**** Extracted records ****
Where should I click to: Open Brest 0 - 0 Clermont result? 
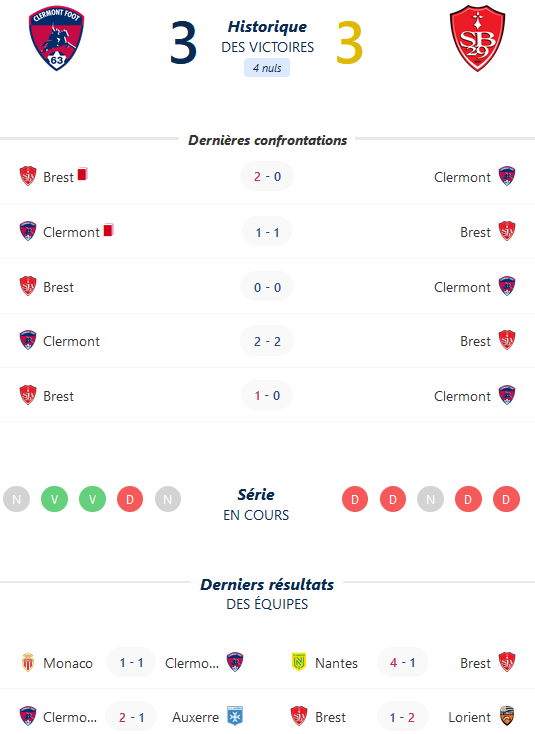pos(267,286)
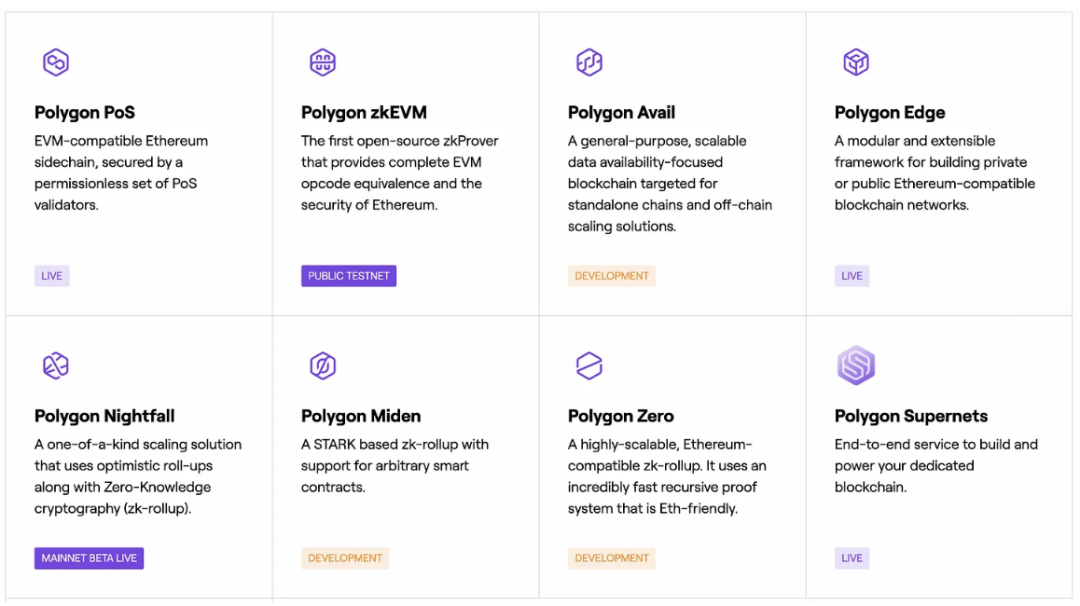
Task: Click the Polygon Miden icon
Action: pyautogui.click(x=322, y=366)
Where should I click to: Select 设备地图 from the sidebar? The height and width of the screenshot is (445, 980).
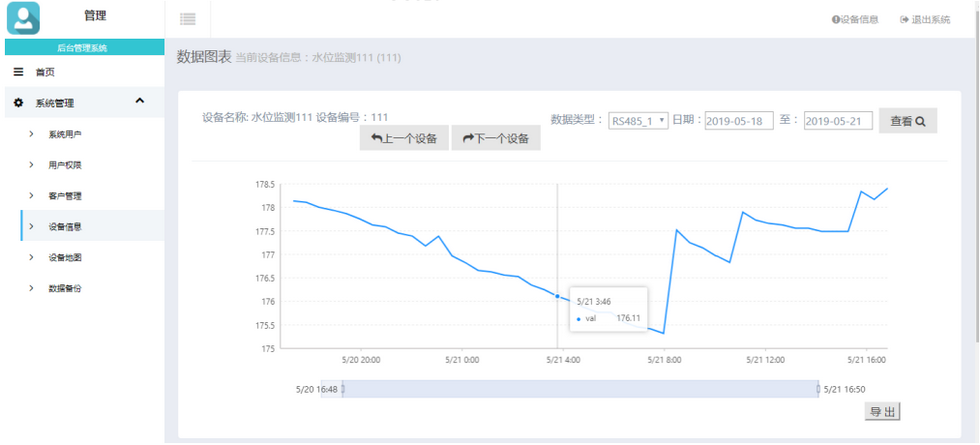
****
Put the lines above into a numbered list, skipping any blank ones. Leave the pictures out of your answer.

= Exercise result =
1. Where should I click to: Open Brest 0 - 0 Clermont result? 
2. pos(267,286)
3. Task: Click the Polygon Miden icon
4. Action: pyautogui.click(x=322, y=366)
5. Where should I click to: Select 设备地图 from the sidebar? The height and width of the screenshot is (445, 980).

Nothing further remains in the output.